Euro sob pressão do dólar antes do CPI dos EUA, aponta Deutsche Bank

A Deutsche Bank, por meio de Jim Reid e sua equipe, informa que os mercados estão assimilando um relatório sólido de empregos dos EUA, que reforça a visão de um mercado de trabalho resiliente e riscos persistentes de inflação. Eles destacam um calendário denso de dados dos Estados Unidos, liderado pelo Índice de Preços ao Consumidor (CPI) de abril, Índice de Preços ao Produtor (PPI), vendas no varejo e produção industrial, que moldarão as expectativas para o dólar dos EUA (USD) e os rendimentos dos EUA nos próximos dias.

“Antes disso, a nova semana chega com os mercados ainda processando o relatório de empregos dos EUA de sexta-feira, que foi amplamente sólido e reforçou a visão de que as condições do mercado de trabalho permanecem resilientes”, afirma a equipe. “Embora não seja forte o suficiente para alterar decisivamente a perspectiva de política, o lançamento fez pouco para aliviar as preocupações de que as pressões subjacentes de inflação possam persistir, especialmente dada a dinâmica salarial ainda sólida.”

“Nesse cenário, além dos desenvolvimentos da Guerra do Irã, que obviamente assumirão o centro das atenções, a semana seguinte permanecerá centrada nos EUA, com uma série densa de dados e desenvolvimentos de política. O ponto focal será o relatório do CPI de abril amanhã.”

“Nossos economistas esperam que a inflação geral suba +0,58% mês a mês, moderando-se em relação a +0,9% de março, mas ainda relativamente sólida.
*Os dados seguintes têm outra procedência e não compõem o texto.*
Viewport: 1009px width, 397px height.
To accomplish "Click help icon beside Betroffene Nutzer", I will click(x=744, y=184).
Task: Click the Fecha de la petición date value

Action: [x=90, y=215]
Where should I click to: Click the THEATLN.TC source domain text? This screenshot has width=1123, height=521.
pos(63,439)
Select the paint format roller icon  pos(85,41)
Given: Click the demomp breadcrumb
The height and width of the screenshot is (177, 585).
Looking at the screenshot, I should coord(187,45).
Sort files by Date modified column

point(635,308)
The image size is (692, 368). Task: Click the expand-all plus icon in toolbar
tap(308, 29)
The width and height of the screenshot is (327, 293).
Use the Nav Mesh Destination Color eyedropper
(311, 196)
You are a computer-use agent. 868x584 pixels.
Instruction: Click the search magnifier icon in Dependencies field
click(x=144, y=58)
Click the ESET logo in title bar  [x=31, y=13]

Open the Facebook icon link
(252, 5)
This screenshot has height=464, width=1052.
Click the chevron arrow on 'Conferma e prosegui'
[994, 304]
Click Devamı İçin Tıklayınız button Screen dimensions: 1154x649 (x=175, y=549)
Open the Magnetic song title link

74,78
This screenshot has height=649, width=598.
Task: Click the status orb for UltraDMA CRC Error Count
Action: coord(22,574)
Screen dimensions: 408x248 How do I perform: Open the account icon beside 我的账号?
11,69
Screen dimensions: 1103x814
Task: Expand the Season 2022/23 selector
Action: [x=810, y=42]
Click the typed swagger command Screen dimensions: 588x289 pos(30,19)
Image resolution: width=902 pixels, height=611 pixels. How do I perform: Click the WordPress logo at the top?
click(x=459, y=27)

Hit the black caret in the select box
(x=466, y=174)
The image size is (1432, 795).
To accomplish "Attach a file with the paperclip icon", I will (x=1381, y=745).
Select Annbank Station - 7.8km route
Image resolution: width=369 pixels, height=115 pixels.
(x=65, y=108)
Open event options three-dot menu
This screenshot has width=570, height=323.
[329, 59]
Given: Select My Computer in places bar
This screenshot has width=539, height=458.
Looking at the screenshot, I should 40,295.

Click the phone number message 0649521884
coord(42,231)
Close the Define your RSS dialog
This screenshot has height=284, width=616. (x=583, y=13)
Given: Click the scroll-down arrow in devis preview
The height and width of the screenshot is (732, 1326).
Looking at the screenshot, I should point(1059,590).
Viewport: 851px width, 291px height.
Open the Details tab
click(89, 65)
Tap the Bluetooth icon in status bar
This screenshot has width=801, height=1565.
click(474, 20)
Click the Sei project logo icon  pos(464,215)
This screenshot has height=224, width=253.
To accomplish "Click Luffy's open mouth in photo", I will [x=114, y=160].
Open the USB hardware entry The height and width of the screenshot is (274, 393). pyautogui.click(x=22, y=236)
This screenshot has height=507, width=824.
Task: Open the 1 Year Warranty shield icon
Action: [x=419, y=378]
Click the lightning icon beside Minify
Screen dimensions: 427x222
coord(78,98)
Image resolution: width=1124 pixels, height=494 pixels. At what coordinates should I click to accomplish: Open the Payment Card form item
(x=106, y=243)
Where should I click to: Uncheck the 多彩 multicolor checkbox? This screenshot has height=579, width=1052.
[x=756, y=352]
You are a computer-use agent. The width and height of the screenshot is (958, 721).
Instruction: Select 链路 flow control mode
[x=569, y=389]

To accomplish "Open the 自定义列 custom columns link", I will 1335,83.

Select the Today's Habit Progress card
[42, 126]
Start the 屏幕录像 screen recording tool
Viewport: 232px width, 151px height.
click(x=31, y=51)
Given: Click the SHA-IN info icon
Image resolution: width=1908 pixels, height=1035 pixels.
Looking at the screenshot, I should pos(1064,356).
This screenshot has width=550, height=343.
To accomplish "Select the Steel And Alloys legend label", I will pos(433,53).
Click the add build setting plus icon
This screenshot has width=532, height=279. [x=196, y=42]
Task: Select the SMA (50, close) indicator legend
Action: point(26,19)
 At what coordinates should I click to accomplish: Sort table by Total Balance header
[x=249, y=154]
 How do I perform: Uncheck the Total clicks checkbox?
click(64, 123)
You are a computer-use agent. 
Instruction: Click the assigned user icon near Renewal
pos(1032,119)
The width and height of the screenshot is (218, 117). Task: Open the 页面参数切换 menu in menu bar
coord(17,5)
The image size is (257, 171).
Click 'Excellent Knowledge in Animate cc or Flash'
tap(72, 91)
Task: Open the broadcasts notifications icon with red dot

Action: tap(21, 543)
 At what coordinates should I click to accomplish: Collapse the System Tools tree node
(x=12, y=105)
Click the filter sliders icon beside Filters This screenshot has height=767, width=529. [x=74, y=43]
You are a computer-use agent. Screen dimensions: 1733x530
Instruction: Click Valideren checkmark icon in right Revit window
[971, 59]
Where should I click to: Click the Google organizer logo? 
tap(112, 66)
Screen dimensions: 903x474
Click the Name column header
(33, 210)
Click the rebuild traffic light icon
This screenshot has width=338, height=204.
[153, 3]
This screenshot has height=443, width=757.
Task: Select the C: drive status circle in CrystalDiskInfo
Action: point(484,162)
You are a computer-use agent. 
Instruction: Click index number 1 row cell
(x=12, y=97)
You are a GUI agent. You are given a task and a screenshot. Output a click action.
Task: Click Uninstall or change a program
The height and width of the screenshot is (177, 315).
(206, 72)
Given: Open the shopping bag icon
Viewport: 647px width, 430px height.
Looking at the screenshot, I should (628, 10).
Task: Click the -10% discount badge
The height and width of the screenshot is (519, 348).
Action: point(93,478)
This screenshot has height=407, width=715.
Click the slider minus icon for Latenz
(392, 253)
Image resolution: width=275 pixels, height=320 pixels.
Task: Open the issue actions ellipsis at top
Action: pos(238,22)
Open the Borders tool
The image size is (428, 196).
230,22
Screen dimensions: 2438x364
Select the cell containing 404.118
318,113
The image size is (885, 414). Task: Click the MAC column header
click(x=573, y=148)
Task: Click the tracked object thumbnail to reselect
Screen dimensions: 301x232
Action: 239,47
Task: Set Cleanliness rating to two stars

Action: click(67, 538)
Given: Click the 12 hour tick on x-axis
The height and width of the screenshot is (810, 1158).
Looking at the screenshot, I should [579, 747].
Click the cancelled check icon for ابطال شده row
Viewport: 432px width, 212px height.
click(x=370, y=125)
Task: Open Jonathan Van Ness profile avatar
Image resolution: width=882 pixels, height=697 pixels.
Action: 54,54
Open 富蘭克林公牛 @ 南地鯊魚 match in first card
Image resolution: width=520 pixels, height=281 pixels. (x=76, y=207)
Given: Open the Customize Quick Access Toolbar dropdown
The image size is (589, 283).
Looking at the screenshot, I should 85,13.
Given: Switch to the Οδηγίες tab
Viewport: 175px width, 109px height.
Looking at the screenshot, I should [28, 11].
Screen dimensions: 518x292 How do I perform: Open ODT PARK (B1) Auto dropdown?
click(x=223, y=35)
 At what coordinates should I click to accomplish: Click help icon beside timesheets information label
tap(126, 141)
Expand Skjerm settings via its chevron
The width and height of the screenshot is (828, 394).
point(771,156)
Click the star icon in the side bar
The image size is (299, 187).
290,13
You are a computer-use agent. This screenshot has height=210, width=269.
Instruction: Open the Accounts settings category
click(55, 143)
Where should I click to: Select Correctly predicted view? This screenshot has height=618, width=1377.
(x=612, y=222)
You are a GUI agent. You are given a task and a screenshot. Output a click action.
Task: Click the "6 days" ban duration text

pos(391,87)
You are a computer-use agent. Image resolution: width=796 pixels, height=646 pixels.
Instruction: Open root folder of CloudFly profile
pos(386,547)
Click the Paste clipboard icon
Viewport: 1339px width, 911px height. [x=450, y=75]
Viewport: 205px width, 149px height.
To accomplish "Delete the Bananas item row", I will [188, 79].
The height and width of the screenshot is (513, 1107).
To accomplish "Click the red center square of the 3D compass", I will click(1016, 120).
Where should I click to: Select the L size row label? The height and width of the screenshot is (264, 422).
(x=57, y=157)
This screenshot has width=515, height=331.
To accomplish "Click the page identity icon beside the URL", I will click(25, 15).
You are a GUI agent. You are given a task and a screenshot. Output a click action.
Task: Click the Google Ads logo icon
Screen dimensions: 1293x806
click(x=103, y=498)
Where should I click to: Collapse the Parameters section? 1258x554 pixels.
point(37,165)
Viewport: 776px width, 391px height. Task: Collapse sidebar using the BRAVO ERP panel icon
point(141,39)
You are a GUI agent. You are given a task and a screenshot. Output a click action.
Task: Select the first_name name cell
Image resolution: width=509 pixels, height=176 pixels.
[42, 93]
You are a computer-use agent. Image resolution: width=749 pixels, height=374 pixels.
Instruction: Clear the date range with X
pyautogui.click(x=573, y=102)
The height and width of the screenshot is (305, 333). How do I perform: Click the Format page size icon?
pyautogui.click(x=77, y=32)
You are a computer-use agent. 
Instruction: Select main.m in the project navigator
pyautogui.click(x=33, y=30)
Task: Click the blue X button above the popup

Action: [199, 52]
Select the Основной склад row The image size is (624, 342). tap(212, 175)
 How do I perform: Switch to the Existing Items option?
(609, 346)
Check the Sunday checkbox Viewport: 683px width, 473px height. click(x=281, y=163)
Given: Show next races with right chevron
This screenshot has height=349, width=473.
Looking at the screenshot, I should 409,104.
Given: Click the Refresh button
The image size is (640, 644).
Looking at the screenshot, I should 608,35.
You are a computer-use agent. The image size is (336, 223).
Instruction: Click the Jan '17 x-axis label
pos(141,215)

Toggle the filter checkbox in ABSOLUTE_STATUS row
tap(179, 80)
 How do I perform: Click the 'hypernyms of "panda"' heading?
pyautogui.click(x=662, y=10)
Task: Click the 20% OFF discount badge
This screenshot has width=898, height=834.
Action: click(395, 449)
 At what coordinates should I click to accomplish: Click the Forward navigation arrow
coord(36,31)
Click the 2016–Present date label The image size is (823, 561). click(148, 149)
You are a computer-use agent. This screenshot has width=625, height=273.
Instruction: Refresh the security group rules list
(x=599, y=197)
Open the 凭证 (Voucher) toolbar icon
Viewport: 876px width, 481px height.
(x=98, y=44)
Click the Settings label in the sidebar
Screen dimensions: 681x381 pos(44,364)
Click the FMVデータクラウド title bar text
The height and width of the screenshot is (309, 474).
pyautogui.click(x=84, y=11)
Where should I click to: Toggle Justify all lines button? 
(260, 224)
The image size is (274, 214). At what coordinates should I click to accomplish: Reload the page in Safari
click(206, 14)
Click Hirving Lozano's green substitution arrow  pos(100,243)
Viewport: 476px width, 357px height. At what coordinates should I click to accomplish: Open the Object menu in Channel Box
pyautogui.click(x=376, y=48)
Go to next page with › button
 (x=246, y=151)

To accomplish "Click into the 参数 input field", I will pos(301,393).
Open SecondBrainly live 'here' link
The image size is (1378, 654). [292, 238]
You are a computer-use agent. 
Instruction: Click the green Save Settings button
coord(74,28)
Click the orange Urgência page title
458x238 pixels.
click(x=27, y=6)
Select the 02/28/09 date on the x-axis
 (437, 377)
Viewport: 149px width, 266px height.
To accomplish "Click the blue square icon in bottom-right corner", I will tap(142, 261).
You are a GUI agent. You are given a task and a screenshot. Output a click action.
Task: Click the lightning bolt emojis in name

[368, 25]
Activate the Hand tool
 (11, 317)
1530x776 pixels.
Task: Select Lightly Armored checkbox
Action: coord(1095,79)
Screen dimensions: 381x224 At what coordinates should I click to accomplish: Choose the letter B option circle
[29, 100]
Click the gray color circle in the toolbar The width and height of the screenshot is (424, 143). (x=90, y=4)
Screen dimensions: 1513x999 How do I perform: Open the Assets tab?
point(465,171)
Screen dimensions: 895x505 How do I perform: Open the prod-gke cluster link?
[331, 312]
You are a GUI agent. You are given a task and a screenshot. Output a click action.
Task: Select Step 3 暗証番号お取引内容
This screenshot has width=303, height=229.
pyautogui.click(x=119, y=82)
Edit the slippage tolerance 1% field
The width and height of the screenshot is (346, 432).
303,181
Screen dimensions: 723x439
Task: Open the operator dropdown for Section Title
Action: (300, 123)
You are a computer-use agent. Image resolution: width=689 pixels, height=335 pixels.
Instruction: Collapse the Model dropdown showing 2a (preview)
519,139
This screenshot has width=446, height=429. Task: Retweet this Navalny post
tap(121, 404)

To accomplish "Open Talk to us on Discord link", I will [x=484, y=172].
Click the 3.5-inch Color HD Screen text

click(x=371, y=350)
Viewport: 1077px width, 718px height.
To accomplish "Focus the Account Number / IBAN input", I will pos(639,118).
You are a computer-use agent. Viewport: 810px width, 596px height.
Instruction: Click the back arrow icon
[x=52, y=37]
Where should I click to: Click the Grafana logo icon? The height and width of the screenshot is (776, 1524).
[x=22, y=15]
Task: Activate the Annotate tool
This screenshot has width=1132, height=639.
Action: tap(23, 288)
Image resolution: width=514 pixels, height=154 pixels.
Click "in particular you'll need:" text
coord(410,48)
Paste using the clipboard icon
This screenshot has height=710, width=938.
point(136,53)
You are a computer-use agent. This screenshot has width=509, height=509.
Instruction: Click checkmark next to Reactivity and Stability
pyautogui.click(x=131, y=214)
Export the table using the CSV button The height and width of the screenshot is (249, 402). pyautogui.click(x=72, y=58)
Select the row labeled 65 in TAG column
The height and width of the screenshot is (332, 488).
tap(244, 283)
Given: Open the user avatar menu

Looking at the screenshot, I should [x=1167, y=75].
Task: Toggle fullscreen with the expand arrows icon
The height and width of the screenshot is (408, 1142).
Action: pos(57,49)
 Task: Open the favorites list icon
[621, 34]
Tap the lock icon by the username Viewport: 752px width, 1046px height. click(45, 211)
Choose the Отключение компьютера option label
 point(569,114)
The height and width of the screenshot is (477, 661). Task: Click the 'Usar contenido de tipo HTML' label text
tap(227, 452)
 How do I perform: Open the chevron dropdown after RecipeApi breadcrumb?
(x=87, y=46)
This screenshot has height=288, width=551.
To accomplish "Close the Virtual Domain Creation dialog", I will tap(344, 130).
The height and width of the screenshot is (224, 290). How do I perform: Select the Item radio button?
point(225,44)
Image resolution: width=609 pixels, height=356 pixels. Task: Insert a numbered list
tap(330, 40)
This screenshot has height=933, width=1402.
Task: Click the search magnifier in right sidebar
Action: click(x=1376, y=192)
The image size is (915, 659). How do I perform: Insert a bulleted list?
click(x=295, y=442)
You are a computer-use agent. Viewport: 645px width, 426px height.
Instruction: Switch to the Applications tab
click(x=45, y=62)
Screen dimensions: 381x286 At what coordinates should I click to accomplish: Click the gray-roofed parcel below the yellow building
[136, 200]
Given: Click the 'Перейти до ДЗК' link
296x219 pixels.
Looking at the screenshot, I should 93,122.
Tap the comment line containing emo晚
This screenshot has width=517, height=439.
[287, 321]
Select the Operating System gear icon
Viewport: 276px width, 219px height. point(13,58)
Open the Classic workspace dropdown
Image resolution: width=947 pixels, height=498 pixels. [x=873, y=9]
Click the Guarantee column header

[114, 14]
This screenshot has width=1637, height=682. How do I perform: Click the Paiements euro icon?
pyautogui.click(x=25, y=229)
Em contraste, a medida básica deve acelerar para +0,39% mês a mês, de +0,2%, sugerindo que as pressões subjacentes de preços permanecem rígidas, mesmo que os efeitos relacionados à energia diminuam.”

“As taxas anuais passariam de 3,3% para 3,8% para a inflação geral e de 2,6% para 2,8% para a medida básica. Os dados de preços ao produtor seguem na quarta-feira e, depois, o resto da semana se volta para indicadores de atividade.”

“Nossos economistas esperam que as vendas no varejo caiam -0,3% mês a mês após o forte aumento de +1,7% em março, apontando para algum recuo nos gastos do consumidor. Enquanto isso, a produção industrial deve subir modestamente +0,2% mês a mês, após uma queda de -0,5% anterior, sugerindo uma estabilização tentative na produção industrial.”